Lions Club enlightened on geriatric care

— John Knight a physician assistant with Access Medical spoke to the Camden Noon Lions Club about geriatric care at the groups Wednesday meeting.

Knight first spoke about Physician Orders for Life Sustaining Treatment or POLST.

“A POLST is an initiative the state has, it’s a form.What this form is designed to do is have a conversation and decide what kind of intervention someone wants at the end of life,” he said.

According to the Arkansas Department of Health, “High quality and personalized end of life care continues to be a significant challenge in America. The current standard of care during an emergency is for emergency medical services (EMS) to attempt everything possible to attempt to save a life, however, not everyone wants every available treatment. Having a discussion with a physician, and completing a POLST form is one way to ensure that an individual’s preferences are respected, recorded, and followed.”

Knight said the POLST functions much like an advanced directive, which is a written statement of a person’s wishes regarding medical treatment, often including a living will, made to ensure those wishes are carried out should the person be unable to communicate them to a doctor.

However the ADH site also notes, “POLST is not intended to replace an advance directive. In executing a POLST, a patient or the legal representative of the patient when applicable, and the physician shall make a good-faith effort to locate and incorporate treatment preferences documented in a previously executed advance directive. In the event of a conflict between a POLST and an advance directive, the document executed most recently shall take precedence regarding the medical decision or treatment. If the patient filled out an advance directive and a surrogate filled out a POLST Form, the advance directive will take precedence.”

Knight said the ADH is working on setting up a database with the POLST forms that can be accessed by medical providers.

Knight also provided a pamphlet from the American Geriatrics Society titled Ten Things Clinicians and Patients Should Question.

The pamphlet said:

• Don’t recommend percutaneous feeding tubes in patients with advanced dementia; instead offer oral assisted feeding.

• Don’t use antipsychotics as the first choice to treat behavioral and psychological symptoms of dementia.

• Avoid using medications other than metformin to achieve hemoglobin A1c < 7.5% in most older adults; moderate control is generally better.

• Don’t use benzodiazepines or other sedative-hypnotics in older adults as first choice for insomnia, agitation or delirium.

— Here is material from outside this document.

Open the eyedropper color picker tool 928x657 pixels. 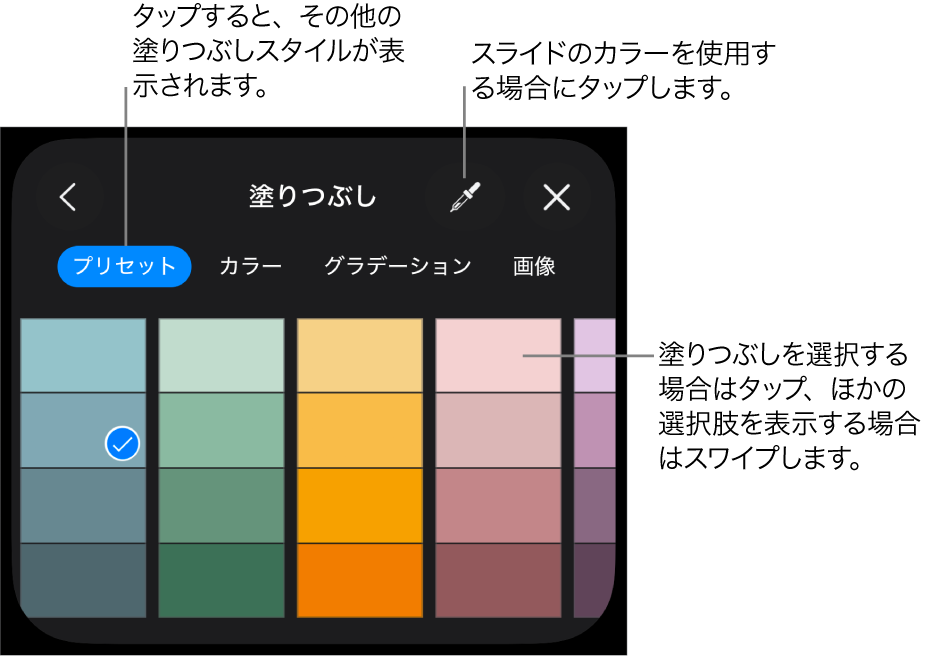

• Don’t use antimicrobials to treat bacteriuria in older adults unless specific urinary tract symptoms are present.

• Don’t prescribe cholinesterase inhibitors for dementia without periodic assessment for perceived cognitive benefits and adverse gastrointestinal effects.

• Don’t recommend screening for breast, colorectal, prostate or lung cancer without considering life expectancy and the risks of testing, overdiagnosis and overtreatment.

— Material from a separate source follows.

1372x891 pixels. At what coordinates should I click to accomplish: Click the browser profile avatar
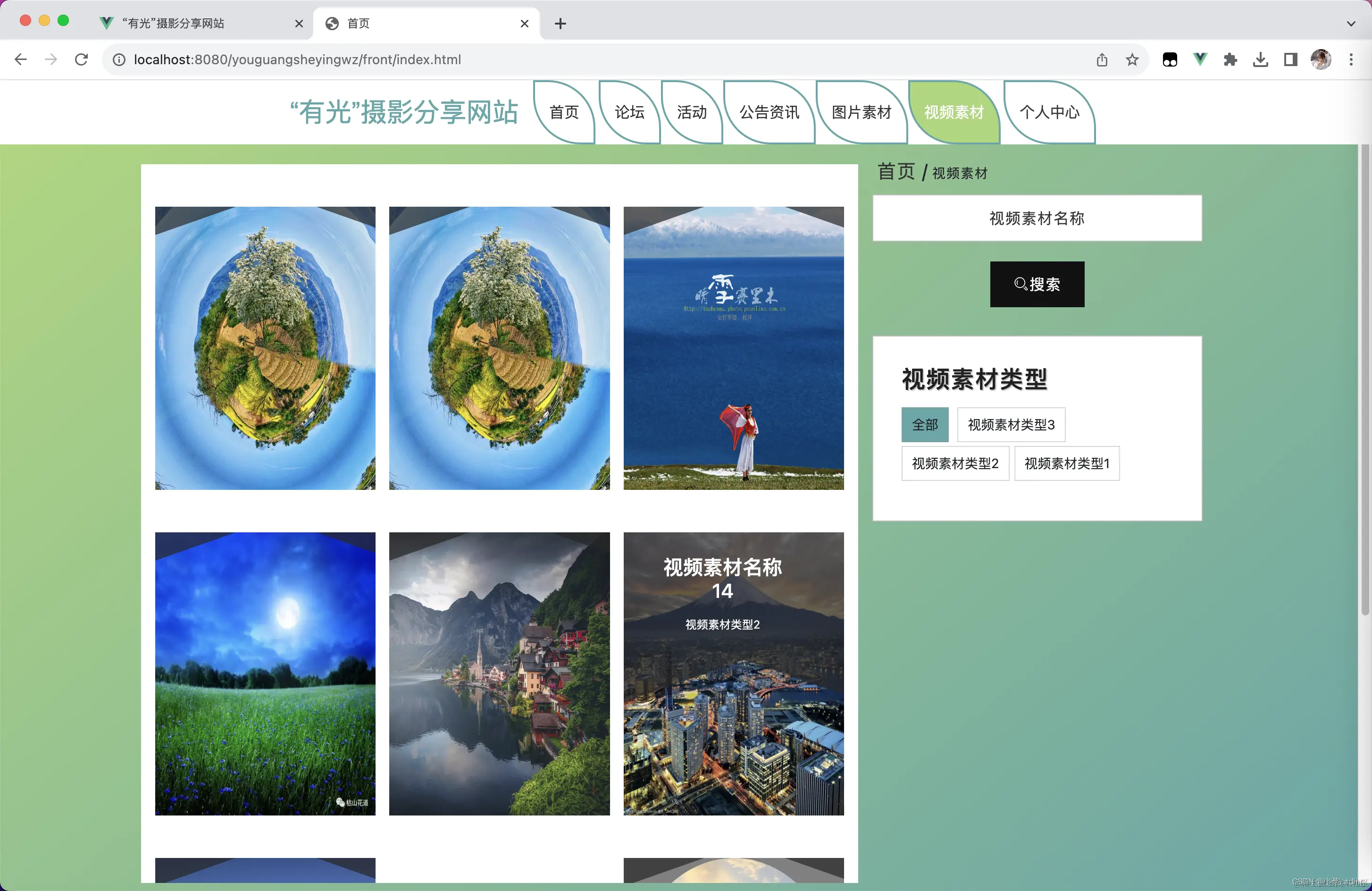pos(1321,59)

• Avoid using prescription appetite stimulants or high-calorie supplements for treatment of anorexia or cachexia in older adults; instead, optimize social supports, discontinue medications that may interfere with eating, provide appealing food and feeding assistance, and clarify patient goals and expectations.

• Don’t prescribe a medication without conducting a drug regimen review.

• Don’t use physical restraints to manage behavioral symptoms of hospitalized older adults with delirium.

Knight said that the way patients have been provided medical care in the past has changed with new information coming to light and an increase in the risk of accidental overdose has lead to less opioid prescriptions for the elderly.

He also said that conventional preventative measures, such as taking aspirin daily, have been challenged and are no longer recommended, specifically because apsirin thins the blood in older individuals.